The central bank has not been taking deposits through reverse repo in the last two weeks to force the commercial banks to invest their colossal amounts of idle money in the market.
Published : 04 Dec 2015, 05:35 PM
To maintain liquidity flow, money is, however, raised from the market through Bangladesh Bank bills.
Explaining the rationale behind the decision, Md Abul Kashem, Deputy Governor of Bangladesh Bank, told bdnews24.com, “The central bank wants the banks to invest in businesses. That is the main purpose of the banks. Their objective should not be to earn profit by keeping depositors’ money with Bangladesh Bank.”
Commercial banks borrow money from the central bank through repo. At present BB charges interest rate of 7.25 percent on it.
Through reverse repo banks keep their surplus money with the central bank, in return for which the latter pays them an interest rate of 5.25 percent.
Generally money is borrowed or kept for just one day through repo or reverse repo.
Since Nov 16, Bangladesh Bank has not been entertaining any request from commercial banks to deposit their surplus money through reverse repo.
“For the last few days we are not taking deposits through reverse repo. But we have raised some money from the market through Bangladesh Bank bills,” Abul Kashem said.
The deputy governor said, “The central bank formulates monetary policy and accordingly takes initiatives to maintain investment and liquidity flow in the market.”
According to BB figures, it last took deposits of Tk 20.46 billion through reverse repo on Nov 15.
However, the central bank in the last two weeks took a few billions of taka for a period of 30 days from some commercial banks through Bangladesh Bank bills.
On Nov 30, the central bank received 59 bids from various banks for the purchase of Bank bills.
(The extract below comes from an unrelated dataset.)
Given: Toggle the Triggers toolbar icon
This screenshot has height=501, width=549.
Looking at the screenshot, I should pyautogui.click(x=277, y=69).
It subsequently raised Tk 24.6 billion as against 22 bids that had offered the lowest interest rate of 4.70 percent.
According to media reports, the idle money in the banking sector in Bangladesh has crossed Tk 1 trillion.
However, Bangladesh Bank remains sceptical about terming the entire surplus money as idle.
Despite being in possession of a large amount of surplus money, banks are not showing much interest in disbursing loans.
Industrialists complain that it is not viable to take loans with interest rates of two digits. Hence, there is no investment growth.
A bank is entitled to disburse 81 percent of its deposit as loans. But as per Bangladesh Bank’s data as of Aug 27, the credit-deposit ratio is 68.75 percent.
“Banks are reluctant to give commercial and industrial loans, citing the gas crisis and political disturbances as reasons. But these are nothing new in Bangladesh.
“Moreover, of late the political situation has improved. We think an atmosphere conducive to investment has been created. Banks will have to find new areas for investment,” Abul Kashem told bdnews24.com.